Thursday, May 10, 2012

Magic beans and horticultural therapy for all ages

I have been reflecting on a great piece called Magic Beans on  Rebecca Altman tells a story about her household with a toddler in melt-down at dinner time.  She shares that it all turns around with a trip to the garden to pick some pole beans that her son had planted with his grandfather.

She marvels at how the simple act of harvesting, preparing and eating beans fresh from the garden made things "all better."  The article is loaded with links to books and articles touting the benefits of involving young people, urban and rural alike, in the production of food.  The connection between improving their emotional well-being, encouraging healthy food choices, and developing knowledge about food and how it is produced equals huge dividends for the overall health of our nation.

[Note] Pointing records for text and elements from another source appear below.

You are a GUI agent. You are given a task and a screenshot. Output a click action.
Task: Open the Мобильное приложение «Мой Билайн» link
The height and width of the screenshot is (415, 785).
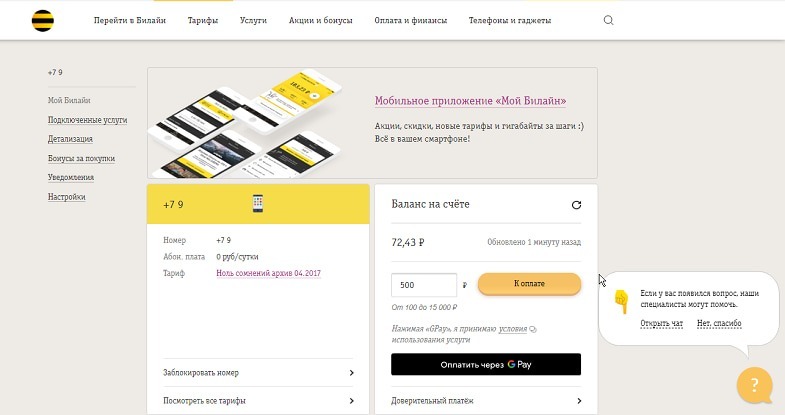coord(471,101)
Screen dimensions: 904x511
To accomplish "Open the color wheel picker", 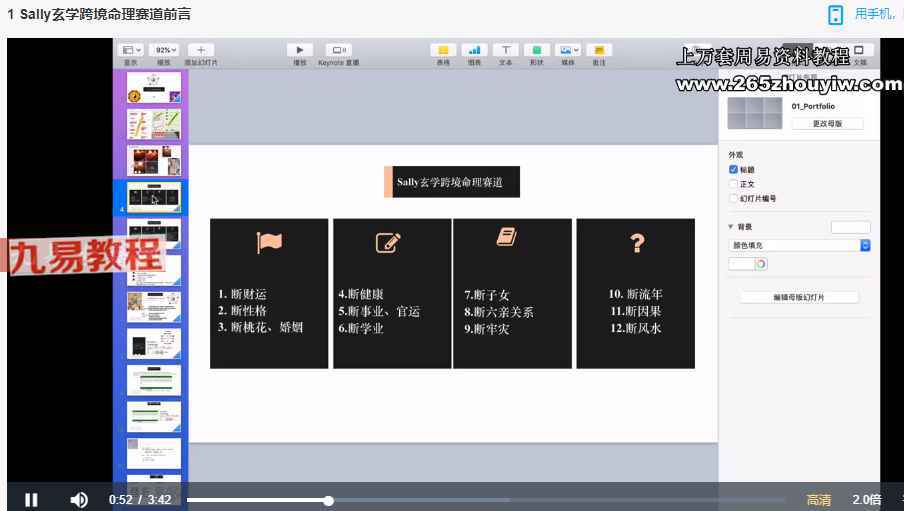I will [x=761, y=264].
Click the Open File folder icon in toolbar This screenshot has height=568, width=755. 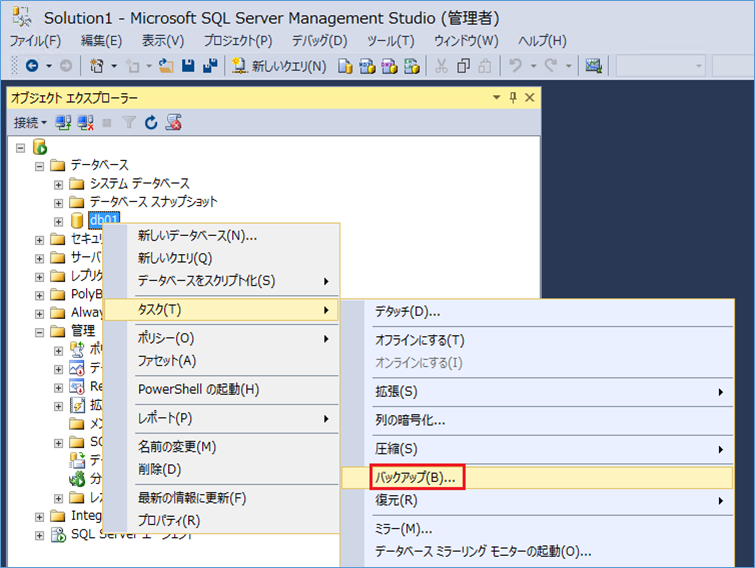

I am really interested in helping people know more about food and in helping people who are isolated from rural America - animals, plants, and open spaces - to have access to this environment.  There continues to be a huge gap between those who produce our food and those who only consume our food.  This gap leads to misunderstandings and false information that feeds an "us against them" perspective.  In reality, we all want a safe, healthy and abundant food supply.

Altman's article hit home for me and my upbringing.  My parents have always been huge gardeners and my mom is an expert at preserving food through canning.  Many of my childhood memories involve working together around plants and animals, cooking and home keeping, and outdoor activities.  While reading the article, I found myself feeling thankful for an upbringing that involved being engaged in growing our own food from my earliest days.  There is a fabulous picture of me in a diaper, just at the age where I learned to walk, covered in dirt, and standing atop a huge pile of potatoes.  I couldn't look happier.

This is the beginning of garden season when the seeds we have planted are starting to produce delicious radishes, arugula, and leaf lettuce.  We are about a month away from tomatoes and I can't wait!  My most peaceful moments are when my husband and I are working together in the garden or planting flowers (like we did tonight after work).  Pulling weeds and getting my hands dirty is the best therapy after a long day.

This connection to the earth, our food, and my upbringing draws me back to my family - my roots.  I am so thankful for them and the foundation they gave me.

Photo from a farmer's market in Chicago in 2010.